▸ TASK TO COMPLETE:
Repeat all of the data precisely.

▸ RECORDS PROVIDED:
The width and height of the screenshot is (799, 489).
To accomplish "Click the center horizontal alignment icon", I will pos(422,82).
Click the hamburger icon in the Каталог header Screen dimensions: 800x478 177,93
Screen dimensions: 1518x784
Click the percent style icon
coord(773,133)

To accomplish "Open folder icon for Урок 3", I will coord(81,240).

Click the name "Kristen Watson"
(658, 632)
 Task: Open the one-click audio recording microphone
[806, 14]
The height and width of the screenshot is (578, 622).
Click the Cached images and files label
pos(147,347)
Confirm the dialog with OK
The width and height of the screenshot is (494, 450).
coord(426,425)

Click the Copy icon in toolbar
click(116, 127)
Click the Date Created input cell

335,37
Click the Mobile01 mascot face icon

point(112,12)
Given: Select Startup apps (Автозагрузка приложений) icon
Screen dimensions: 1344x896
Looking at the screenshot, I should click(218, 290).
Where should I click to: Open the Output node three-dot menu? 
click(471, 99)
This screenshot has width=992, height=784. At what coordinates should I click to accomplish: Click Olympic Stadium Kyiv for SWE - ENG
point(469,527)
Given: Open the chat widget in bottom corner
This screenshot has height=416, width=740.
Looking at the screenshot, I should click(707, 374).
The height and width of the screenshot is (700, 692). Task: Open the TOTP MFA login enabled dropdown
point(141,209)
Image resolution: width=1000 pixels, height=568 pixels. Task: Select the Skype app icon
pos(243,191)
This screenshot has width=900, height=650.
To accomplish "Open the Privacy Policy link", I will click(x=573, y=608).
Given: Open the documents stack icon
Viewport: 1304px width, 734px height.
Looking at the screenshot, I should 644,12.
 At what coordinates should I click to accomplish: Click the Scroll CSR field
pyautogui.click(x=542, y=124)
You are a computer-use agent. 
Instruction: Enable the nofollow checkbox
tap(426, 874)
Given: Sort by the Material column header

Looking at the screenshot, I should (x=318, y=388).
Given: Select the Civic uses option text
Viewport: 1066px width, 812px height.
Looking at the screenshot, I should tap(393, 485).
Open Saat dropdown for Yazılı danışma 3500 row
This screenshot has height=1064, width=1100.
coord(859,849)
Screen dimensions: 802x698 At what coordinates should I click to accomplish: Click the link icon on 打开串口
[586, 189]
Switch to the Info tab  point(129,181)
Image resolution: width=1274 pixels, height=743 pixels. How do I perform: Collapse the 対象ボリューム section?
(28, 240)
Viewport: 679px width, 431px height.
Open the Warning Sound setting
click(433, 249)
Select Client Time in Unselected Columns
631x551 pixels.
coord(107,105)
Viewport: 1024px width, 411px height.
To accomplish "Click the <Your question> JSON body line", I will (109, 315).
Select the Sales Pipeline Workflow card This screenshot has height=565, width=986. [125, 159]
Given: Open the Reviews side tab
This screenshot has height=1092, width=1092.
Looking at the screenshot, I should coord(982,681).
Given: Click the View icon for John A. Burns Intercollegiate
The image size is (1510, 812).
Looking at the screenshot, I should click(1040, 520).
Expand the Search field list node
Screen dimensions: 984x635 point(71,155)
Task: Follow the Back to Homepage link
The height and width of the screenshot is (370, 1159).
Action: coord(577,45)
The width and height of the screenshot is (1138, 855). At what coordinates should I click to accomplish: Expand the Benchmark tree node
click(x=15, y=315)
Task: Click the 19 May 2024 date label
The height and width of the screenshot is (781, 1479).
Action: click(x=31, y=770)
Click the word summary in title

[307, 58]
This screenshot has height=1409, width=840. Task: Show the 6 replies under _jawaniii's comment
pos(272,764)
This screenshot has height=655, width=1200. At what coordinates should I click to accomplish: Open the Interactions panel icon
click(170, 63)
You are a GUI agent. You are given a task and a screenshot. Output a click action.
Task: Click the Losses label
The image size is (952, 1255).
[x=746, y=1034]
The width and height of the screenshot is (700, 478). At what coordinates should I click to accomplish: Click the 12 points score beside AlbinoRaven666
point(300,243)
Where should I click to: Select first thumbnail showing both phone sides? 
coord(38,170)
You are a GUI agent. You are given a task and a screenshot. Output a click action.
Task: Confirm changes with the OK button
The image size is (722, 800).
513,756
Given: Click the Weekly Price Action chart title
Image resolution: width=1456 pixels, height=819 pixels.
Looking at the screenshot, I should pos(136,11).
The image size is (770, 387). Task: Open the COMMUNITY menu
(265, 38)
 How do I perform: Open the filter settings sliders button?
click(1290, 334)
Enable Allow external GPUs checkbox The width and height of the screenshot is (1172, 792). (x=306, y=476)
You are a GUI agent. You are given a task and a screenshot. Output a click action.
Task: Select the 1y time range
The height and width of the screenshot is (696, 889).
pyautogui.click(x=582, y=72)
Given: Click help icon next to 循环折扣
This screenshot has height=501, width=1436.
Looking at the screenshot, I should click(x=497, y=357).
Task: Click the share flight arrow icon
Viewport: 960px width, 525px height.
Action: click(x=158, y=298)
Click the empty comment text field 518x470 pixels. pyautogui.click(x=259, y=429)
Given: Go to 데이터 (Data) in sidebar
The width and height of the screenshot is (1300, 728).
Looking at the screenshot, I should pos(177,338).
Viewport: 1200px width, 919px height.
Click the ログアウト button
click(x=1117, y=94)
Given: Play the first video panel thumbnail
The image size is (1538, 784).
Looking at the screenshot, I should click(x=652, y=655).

▸ EXERCISE RESPONSE:
The width and height of the screenshot is (799, 489).
To accomplish "Click the center horizontal alignment icon", I will pos(422,82).
Click the hamburger icon in the Каталог header Screen dimensions: 800x478 177,93
Screen dimensions: 1518x784
Click the percent style icon
coord(773,133)

To accomplish "Open folder icon for Урок 3", I will coord(81,240).

Click the name "Kristen Watson"
(658, 632)
 Task: Open the one-click audio recording microphone
[806, 14]
The height and width of the screenshot is (578, 622).
Click the Cached images and files label
pos(147,347)
Confirm the dialog with OK
The width and height of the screenshot is (494, 450).
coord(426,425)

Click the Copy icon in toolbar
click(116, 127)
Click the Date Created input cell

335,37
Click the Mobile01 mascot face icon

point(112,12)
Given: Select Startup apps (Автозагрузка приложений) icon
Screen dimensions: 1344x896
Looking at the screenshot, I should click(218, 290).
Where should I click to: Open the Output node three-dot menu? 
click(471, 99)
This screenshot has width=992, height=784. At what coordinates should I click to accomplish: Click Olympic Stadium Kyiv for SWE - ENG
point(469,527)
Given: Open the chat widget in bottom corner
This screenshot has height=416, width=740.
Looking at the screenshot, I should click(707, 374).
The height and width of the screenshot is (700, 692). Task: Open the TOTP MFA login enabled dropdown
point(141,209)
Image resolution: width=1000 pixels, height=568 pixels. Task: Select the Skype app icon
pos(243,191)
This screenshot has width=900, height=650.
To accomplish "Open the Privacy Policy link", I will click(x=573, y=608).
Given: Open the documents stack icon
Viewport: 1304px width, 734px height.
Looking at the screenshot, I should 644,12.
 At what coordinates should I click to accomplish: Click the Scroll CSR field
pyautogui.click(x=542, y=124)
You are a computer-use agent. 
Instruction: Enable the nofollow checkbox
tap(426, 874)
Given: Sort by the Material column header

Looking at the screenshot, I should (x=318, y=388).
Given: Select the Civic uses option text
Viewport: 1066px width, 812px height.
Looking at the screenshot, I should tap(393, 485).
Open Saat dropdown for Yazılı danışma 3500 row
This screenshot has height=1064, width=1100.
coord(859,849)
Screen dimensions: 802x698 At what coordinates should I click to accomplish: Click the link icon on 打开串口
[586, 189]
Switch to the Info tab  point(129,181)
Image resolution: width=1274 pixels, height=743 pixels. How do I perform: Collapse the 対象ボリューム section?
(28, 240)
Viewport: 679px width, 431px height.
Open the Warning Sound setting
click(433, 249)
Select Client Time in Unselected Columns
631x551 pixels.
coord(107,105)
Viewport: 1024px width, 411px height.
To accomplish "Click the <Your question> JSON body line", I will (109, 315).
Select the Sales Pipeline Workflow card This screenshot has height=565, width=986. [125, 159]
Given: Open the Reviews side tab
This screenshot has height=1092, width=1092.
Looking at the screenshot, I should coord(982,681).
Given: Click the View icon for John A. Burns Intercollegiate
The image size is (1510, 812).
Looking at the screenshot, I should click(1040, 520).
Expand the Search field list node
Screen dimensions: 984x635 point(71,155)
Task: Follow the Back to Homepage link
The height and width of the screenshot is (370, 1159).
Action: coord(577,45)
The width and height of the screenshot is (1138, 855). At what coordinates should I click to accomplish: Expand the Benchmark tree node
click(x=15, y=315)
Task: Click the 19 May 2024 date label
The height and width of the screenshot is (781, 1479).
Action: click(x=31, y=770)
Click the word summary in title

[307, 58]
This screenshot has height=1409, width=840. Task: Show the 6 replies under _jawaniii's comment
pos(272,764)
This screenshot has height=655, width=1200. At what coordinates should I click to accomplish: Open the Interactions panel icon
click(170, 63)
You are a GUI agent. You are given a task and a screenshot. Output a click action.
Task: Click the Losses label
The image size is (952, 1255).
[x=746, y=1034]
The width and height of the screenshot is (700, 478). At what coordinates should I click to accomplish: Click the 12 points score beside AlbinoRaven666
point(300,243)
Where should I click to: Select first thumbnail showing both phone sides? 
coord(38,170)
You are a GUI agent. You are given a task and a screenshot. Output a click action.
Task: Confirm changes with the OK button
The image size is (722, 800).
513,756
Given: Click the Weekly Price Action chart title
Image resolution: width=1456 pixels, height=819 pixels.
Looking at the screenshot, I should pos(136,11).
The image size is (770, 387). Task: Open the COMMUNITY menu
(265, 38)
 How do I perform: Open the filter settings sliders button?
click(1290, 334)
Enable Allow external GPUs checkbox The width and height of the screenshot is (1172, 792). (x=306, y=476)
You are a GUI agent. You are given a task and a screenshot. Output a click action.
Task: Select the 1y time range
The height and width of the screenshot is (696, 889).
pyautogui.click(x=582, y=72)
Given: Click help icon next to 循环折扣
This screenshot has height=501, width=1436.
Looking at the screenshot, I should click(x=497, y=357).
Task: Click the share flight arrow icon
Viewport: 960px width, 525px height.
Action: click(x=158, y=298)
Click the empty comment text field 518x470 pixels. pyautogui.click(x=259, y=429)
Given: Go to 데이터 (Data) in sidebar
The width and height of the screenshot is (1300, 728).
Looking at the screenshot, I should pos(177,338).
Viewport: 1200px width, 919px height.
Click the ログアウト button
click(x=1117, y=94)
Given: Play the first video panel thumbnail
The image size is (1538, 784).
Looking at the screenshot, I should click(x=652, y=655).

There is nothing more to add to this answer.